It wasn’t long ago that the world’s media headlines were shrieking about impending nuclear war in and around the Korean peninsula. Now the news is almost bizarrely positive.
North and South Korean leaders shaking hands and beaming. US citizens held in North Korea released. And a historic meeting now scheduled in Singapore between North Korea’s Supreme Leader Kim Jong-un and the USA’s Supreme Leader Donald Trump: the first face-to-face meeting at the top level between countries whose angry exchanges and mutual suspicions have dragged on since the 1950s.
Plenty of sensible people can’t believe that all this is for real.
It’s obviously impossible to believe that Donald Trump is a weird diplomatic genius cruising towards a Nobel Peace Prize. This must be a ghastly miscalculation, or (worse) a cunning North Korean trick aimed at winning respectability but conceding nothing important on its nuclear weapons ambitions.
This last argument has its attractions for the armchair pundit.
North Korea has been nothing but duplicitous, brutish and belligerent for as far back as anyone can remember, a sui generis phenomenon in international relations revelling in its own isolation and backwardness.

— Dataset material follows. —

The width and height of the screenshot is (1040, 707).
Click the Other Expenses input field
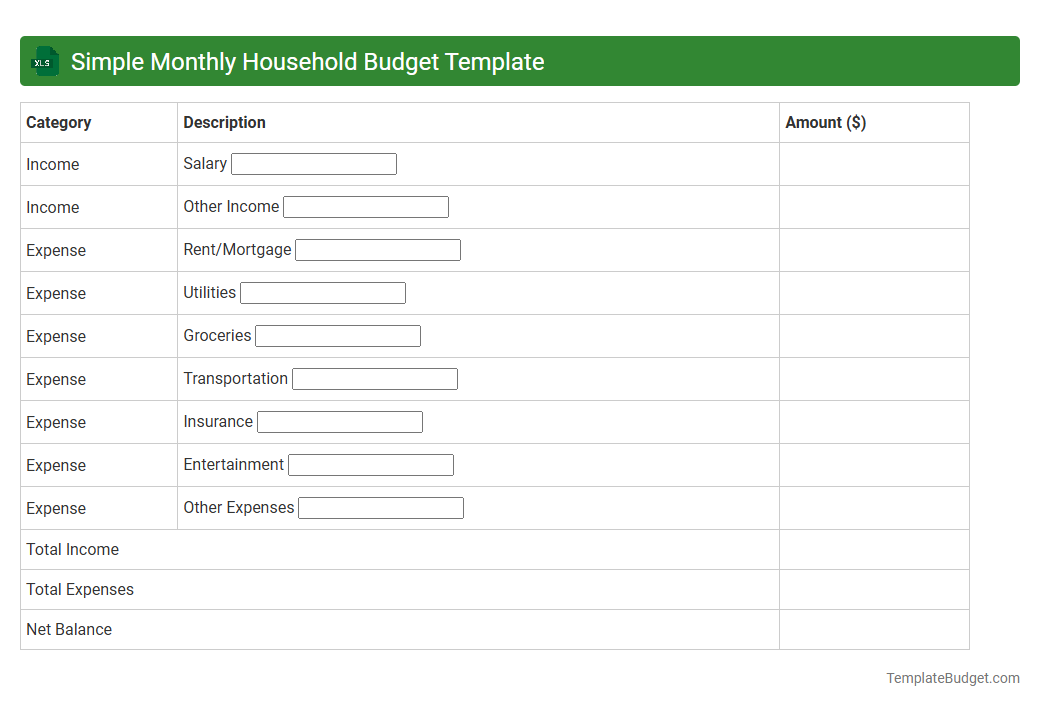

Nonetheless the latest rounds of international sanctions (supported by a China unimpressed with new tensions emanating from Pyongyang) have hit hard. Plus it seems that a mountain hosting North Korea’s nuclear test facilities has collapsed. So for now it suits the North Korean regime to pretend to want a new deal: buy time, but give away nothing that matters.
In short, North Korea can’t be trusted. But no less important, Kim Jong-un can’t trust Washington.
Look at the latest US decision to pull out of the Iran Deal, something that looks oddly like the sort of sophisticated international arrangement that might make sense for monitoring North Korea’s nuclear programmes. And then there’s Libya. Colonel Gaddafi did everything the West wanted by surrendering his most deadly weapons programmes, yet he ended butchered in a ditch after being bombed by Western capitals.
Conclusion for the armchair pundit? All this Korean good news is nothing but an empty show or a dangerous exercise in self-delusion. Going nowhere, but looking pretty.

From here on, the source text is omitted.